Nicole Krauss est LA grande auteure américaine de notre temps !
Éditions de l'Olivier, traduit de l'anglais (États-Unis) par Paule Guivarch, 23 €
"Elle éprouvait un sentiment étrange et très fort: elle, Nora, la seule et unique Nora, voguait sur un fleuve avec derrière elle, se déployant en éventail, ses ancêtres, trois générations de personnes immortalisées sur des photos, avec des noms qu'elle connaissait, et derrière eux, dans les profondeurs de ces eaux, une suite sans fin d''ancêtres anonymes, des hommes et des femmes qui s'étaient choisis par amour, par passion, par calcul, sur l'injonction de leurs parents, qui avaient produit et protégé une descendance, et ils étaient une multitude immense, ils peuplaient toute la terre, les berges de toutes les rivières, ils croissaient et se multipliaient afin de la produire elle, Nora, et elle, elle produisait son seul et unique Yourik, et lui produisait encore un petit Jacob, et cela donnait une histoire sans fin à laquelle il était si difficile de trouver un sens, bien qu'il palpitât clairement en un fil ténu".
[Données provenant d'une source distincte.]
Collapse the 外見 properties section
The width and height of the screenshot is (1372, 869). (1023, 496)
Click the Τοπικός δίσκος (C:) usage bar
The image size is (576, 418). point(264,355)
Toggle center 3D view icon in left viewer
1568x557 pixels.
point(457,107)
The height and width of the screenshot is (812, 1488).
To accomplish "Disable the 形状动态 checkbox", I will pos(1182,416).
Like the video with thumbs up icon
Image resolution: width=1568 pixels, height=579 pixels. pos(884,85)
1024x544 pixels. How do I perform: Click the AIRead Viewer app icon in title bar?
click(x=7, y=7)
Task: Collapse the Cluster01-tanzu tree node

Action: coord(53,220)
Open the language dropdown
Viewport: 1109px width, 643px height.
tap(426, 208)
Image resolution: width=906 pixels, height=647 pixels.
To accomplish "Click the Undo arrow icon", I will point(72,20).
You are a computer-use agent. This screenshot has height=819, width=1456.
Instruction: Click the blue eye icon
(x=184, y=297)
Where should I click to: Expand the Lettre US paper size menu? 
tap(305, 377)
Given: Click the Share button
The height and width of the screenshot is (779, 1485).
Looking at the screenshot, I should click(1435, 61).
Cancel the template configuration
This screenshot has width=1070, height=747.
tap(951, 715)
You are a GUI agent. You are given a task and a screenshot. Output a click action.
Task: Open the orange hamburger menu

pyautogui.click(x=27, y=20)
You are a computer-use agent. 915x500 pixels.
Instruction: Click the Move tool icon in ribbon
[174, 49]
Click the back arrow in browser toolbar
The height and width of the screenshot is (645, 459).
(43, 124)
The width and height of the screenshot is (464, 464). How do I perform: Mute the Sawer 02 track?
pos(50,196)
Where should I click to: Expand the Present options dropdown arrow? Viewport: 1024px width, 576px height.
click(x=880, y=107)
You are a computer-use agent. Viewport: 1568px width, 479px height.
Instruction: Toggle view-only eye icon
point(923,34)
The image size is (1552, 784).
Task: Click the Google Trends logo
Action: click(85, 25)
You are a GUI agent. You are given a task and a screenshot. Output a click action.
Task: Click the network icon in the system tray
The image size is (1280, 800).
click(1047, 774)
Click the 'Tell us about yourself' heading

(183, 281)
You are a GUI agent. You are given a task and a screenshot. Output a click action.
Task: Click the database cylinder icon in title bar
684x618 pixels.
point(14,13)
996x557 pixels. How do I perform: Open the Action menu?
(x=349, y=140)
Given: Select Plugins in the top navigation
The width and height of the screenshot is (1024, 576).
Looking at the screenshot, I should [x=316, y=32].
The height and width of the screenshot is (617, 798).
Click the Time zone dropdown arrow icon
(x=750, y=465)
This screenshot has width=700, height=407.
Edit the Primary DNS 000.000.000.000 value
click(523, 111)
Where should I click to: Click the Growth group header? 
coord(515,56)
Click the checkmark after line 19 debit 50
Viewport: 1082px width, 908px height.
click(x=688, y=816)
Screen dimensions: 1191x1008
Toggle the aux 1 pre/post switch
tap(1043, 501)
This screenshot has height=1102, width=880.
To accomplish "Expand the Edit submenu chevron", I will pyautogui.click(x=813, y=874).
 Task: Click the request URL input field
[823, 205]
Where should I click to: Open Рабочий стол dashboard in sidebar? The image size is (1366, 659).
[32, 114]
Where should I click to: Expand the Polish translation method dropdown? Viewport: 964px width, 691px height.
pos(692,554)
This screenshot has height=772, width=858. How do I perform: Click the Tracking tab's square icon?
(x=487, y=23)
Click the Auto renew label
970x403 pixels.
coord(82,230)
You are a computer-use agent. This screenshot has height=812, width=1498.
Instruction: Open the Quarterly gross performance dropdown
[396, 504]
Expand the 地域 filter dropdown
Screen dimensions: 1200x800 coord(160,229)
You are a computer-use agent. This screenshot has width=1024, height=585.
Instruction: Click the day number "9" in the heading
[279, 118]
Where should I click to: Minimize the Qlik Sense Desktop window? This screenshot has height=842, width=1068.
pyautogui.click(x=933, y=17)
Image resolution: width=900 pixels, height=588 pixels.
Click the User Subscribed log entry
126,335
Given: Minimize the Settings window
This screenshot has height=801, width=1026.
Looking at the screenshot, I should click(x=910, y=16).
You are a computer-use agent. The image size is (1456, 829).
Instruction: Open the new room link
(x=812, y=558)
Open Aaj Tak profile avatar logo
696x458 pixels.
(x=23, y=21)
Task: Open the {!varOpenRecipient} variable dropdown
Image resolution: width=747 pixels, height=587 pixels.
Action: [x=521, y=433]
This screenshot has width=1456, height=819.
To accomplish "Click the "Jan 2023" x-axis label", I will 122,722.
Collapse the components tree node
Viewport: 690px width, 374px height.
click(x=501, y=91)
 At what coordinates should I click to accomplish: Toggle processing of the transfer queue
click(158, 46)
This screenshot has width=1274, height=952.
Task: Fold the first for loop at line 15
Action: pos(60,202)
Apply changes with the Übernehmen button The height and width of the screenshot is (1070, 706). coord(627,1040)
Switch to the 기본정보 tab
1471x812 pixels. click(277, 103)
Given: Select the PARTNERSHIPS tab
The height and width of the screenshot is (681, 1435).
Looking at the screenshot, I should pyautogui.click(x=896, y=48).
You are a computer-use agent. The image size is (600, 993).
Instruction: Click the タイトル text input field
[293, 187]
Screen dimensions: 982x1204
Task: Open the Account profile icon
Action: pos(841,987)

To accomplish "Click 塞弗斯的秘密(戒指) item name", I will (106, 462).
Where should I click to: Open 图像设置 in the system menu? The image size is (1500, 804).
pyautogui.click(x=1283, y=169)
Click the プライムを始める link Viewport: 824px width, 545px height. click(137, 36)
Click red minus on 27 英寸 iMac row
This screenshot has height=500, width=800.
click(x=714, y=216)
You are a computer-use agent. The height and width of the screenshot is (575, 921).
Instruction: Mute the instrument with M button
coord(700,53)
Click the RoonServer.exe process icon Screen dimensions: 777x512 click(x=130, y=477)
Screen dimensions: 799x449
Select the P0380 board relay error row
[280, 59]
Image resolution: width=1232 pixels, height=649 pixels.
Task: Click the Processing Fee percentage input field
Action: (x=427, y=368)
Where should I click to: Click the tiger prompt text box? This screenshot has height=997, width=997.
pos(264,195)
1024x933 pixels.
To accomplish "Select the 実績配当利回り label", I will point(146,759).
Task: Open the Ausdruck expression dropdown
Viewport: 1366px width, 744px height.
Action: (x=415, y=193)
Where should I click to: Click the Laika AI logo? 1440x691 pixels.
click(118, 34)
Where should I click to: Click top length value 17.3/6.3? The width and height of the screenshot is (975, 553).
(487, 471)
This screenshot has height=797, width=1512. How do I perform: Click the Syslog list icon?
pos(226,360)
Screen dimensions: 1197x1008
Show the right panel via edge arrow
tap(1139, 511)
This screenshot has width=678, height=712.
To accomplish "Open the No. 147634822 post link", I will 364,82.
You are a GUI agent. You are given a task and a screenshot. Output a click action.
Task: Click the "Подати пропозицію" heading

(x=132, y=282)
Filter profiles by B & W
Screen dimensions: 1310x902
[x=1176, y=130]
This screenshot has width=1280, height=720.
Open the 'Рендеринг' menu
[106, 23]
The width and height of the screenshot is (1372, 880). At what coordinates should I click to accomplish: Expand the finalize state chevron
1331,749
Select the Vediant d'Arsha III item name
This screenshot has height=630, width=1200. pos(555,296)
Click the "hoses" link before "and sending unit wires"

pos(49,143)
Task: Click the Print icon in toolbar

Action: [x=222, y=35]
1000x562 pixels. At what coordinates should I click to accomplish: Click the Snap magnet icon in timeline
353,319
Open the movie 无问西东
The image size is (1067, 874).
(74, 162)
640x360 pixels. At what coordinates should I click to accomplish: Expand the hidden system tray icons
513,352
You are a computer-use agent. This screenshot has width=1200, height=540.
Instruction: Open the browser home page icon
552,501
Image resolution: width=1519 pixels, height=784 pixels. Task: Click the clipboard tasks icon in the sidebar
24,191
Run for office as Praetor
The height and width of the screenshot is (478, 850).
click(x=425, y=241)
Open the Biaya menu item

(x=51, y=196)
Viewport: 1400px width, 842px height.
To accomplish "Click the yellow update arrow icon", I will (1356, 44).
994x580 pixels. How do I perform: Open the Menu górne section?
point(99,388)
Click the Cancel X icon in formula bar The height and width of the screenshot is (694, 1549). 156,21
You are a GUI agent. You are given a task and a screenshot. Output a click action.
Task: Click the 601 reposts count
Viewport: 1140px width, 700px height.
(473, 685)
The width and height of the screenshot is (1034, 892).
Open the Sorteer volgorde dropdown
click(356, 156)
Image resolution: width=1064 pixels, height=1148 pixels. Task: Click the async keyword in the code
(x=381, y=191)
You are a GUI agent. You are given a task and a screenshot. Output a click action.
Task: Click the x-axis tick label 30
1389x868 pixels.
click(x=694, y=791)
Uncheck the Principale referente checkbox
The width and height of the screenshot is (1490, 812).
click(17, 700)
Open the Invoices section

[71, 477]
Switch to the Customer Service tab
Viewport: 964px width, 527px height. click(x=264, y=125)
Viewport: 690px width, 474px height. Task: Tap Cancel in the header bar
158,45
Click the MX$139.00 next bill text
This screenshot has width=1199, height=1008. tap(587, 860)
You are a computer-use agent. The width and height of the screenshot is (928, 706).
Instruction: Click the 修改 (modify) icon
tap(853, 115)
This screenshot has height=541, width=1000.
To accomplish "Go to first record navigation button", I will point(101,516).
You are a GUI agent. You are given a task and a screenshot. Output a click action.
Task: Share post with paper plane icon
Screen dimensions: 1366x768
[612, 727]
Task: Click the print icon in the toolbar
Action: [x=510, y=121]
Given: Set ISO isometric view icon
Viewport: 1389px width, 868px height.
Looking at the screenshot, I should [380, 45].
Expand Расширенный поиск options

Dans un pays qui s'appelait encore l'URSS, une généticienne se voit du jour au lendemain congédiée de son institut de recherche. Son crime ? Les autorités ont découvert que sa machine à écrire a servi à copier des samizdats. Rendons grâce au zèle de la police soviétique, prompte à traquer les âmes dissidentes : nous lui devons la naissance d'une immense écrivaine.
De Ludmila Oulitskaïa, il faut tout lire. Ses nouvelles, admirables. Ses romans brefs, sublimes. Ses chroniques, percutantes. Et plus que tout il faut lire ses amples fresques, Sincèrement vôtre, Chourik, Le chapiteau vert ou aujourd'hui L'échelle de Jacob. L'intelligence romanesque qui s'y déploie, leur exceptionnel sens du détail, les vies rugueuses et tourmentées que l'on y croise – tout dans les livres de Ludmila Oulitskaïa nous fait éprouver, au sens le plus fort, notre appartenance à la famille des hommes.
L'échelle de Jacob qui paraît aujourd'hui retrace un siècle de destins tissés avec brio. Le roman s'ouvre en 1975, une époque où le cours de l'histoire semble s'être figé en URSS. Nora vient d'avoir un fils, sa grand-mère meurt, une malle en osier et les lettres qu'elle contient passent de l'une à l'autre. Dépositaire de l'histoire de ses grands-parents, Nora mettra toute une vie à déplier les secrets qu'elle recèle. Et nous voici embarqués à ses côtés pour un voyage époustouflant, où il sera question d'amours entravées, d'illusions perdues, de courage et de liberté, de solidarité et de trahison. Autant de questions qui étaient déjà au cœur du Chapiteau vert, et qui prennent ici une dimension plus bouleversante encore lorsque l'on comprend que l'histoire de Nora et des siens est, à peine transposée, celle de la famille de Ludmila Oulitskaïa.